- Born: Ellen Remsburg August 24, 1942 Normal, Illinois
- Died: March 15, 1995 (aged 52) New York City, New York
- Occupations: Middle school teacher; writer; childfree activist;
- Movement: Childfree
- Spouse: William Peck (divorced)
- Parent(s): C. M. and Genevieve Remsburg

= Ellen Peck =

American feminist and writer

Ellen Remsburg Peck (August 24, 1942 – March 15, 1995) was an American feminist, writer, and childfree activist.

==Early life==

Born Ellen Remsburg to C. M. and Genevieve Remsburg of Normal, Illinois, Peck attended University High School and graduated in 1960. A high achiever, she took leading roles in her school's political, acting and debate arenas.

==Career==
After finishing college, Peck became an eighth-grade English teacher at Pimlico Junior High School in Baltimore, Maryland. In 1969, however, she became more widely known for writing a teenage girl's guide to romance, health, fashion, and beauty called, humorously, How to Get a Teen-Age Boy, and What to Do With Him When You Get Him, a sort of Sex and the Single Girl for teens. At the time the book was taken seriously, but later Ms. Peck claimed it was written merely as "humor" and it is usually missing from subsequent lists of her books. The book was quite popular, selling more than 50,000 copies in hard-cover, and during the 1970s she wrote an advice column for teen-agers, called "The Column," which appeared in The Baltimore Sun and was nationally syndicated. She subsequently wrote another book providing contraceptive information and called Sex and Birth Control: a Guide for the Young (1973; rev. ed. 1981), with E. James Lieberman, M.D.
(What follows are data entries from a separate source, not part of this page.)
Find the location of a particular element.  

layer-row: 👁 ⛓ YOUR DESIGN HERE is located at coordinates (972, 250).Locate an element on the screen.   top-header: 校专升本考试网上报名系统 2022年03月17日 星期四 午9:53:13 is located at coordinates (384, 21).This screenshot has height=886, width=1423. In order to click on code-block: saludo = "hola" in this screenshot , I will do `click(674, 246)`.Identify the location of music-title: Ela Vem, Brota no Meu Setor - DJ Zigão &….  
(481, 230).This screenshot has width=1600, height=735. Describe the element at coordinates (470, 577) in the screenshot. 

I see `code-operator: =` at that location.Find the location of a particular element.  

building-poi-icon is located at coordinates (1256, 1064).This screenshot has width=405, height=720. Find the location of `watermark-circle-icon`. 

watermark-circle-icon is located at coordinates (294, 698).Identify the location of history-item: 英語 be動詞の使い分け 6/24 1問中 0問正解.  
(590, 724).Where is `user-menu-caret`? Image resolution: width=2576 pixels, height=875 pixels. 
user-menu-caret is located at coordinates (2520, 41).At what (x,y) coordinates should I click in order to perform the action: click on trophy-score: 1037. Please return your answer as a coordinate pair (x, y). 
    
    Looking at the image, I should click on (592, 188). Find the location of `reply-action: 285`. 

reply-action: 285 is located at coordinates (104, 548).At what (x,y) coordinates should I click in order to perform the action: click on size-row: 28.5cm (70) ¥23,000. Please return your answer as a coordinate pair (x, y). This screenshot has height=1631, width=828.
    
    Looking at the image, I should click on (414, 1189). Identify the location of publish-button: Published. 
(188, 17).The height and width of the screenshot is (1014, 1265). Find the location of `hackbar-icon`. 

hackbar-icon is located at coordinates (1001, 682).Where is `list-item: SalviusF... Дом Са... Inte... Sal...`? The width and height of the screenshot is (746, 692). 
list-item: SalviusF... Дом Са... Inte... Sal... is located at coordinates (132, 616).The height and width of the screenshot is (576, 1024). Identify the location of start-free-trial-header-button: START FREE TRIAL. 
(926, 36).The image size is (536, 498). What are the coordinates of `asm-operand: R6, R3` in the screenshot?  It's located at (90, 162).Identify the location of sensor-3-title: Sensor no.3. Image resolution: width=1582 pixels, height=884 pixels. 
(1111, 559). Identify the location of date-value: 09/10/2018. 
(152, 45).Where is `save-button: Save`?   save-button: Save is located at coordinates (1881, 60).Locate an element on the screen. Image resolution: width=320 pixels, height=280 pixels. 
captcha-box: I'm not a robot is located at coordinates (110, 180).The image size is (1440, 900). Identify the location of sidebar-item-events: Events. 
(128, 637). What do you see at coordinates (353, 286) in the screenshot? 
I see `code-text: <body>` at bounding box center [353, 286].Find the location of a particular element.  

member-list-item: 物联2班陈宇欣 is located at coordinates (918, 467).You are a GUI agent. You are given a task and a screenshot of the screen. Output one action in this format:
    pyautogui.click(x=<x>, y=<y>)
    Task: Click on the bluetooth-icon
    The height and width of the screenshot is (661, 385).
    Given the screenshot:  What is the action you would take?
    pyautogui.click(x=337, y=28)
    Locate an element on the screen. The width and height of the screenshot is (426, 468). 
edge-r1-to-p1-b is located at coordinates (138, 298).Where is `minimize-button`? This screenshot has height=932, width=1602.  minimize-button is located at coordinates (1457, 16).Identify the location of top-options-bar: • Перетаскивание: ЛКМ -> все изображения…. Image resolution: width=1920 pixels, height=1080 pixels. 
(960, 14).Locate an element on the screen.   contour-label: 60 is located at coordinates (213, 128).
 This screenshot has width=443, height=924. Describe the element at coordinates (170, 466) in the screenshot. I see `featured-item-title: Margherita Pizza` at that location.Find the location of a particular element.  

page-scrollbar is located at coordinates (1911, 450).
In 1971, she wrote The Baby Trap with William Granzig, which became one of the first and most prominent books about the emerging childfree movement. In 1972, Peck and Shirley Radl founded the National Organization for Non-Parents (N.O.N.), an advocacy organization for men and women who choose not to have children. She later wrote several more books on parenthood and was, for a time, a rather prominent childfree advocate, even appearing on The Tonight Show where she exchanged views with Joe Namath.

==Activism==
In 1977, Peck became an associate of the Women's Institute for Freedom of the Press (WIFP). WIFP is an American nonprofit publishing organization. The organization works to increase communication between women and connect the public with forms of women-based media.

==Personal life==
Ms. Peck was married in 1965 to William Peck, head of an advertising agency in Baltimore. She never had children and eventually divorced. She died of cancer on March 15, 1995, in New York.

==Books==
- How to Get a Teen-Age Boy, and What to Do With Him When You Get Him, (ISBN 978-0870350122)(1969).
- The Baby Trap, (ISBN 978-0523009032)(1971), with William Granzig
- Sex and Birth Control: a Guide for the Young (1973; rev. ed. 1981; Spanish tr.), with E. James Lieberman, M.D.
- Pronatalism: The Myth of Mom and Apple Pie (ISBN 0-690-00498-2)(1974), an anthology of writings on pronatalism and its effects on society, co-edited by Judith Senderowitz
- A Funny Thing Happened on the Way to Equality (ISBN 0-13-345512-2)(1975), with William Granzig
- The Joy of the Only Child (ISBN 0-440-04262-3)(1977)
- The Parent Test: How to Measure and Develop Your Talent for Parenthood (ISBN 0399120300)(1978), with William Granzig.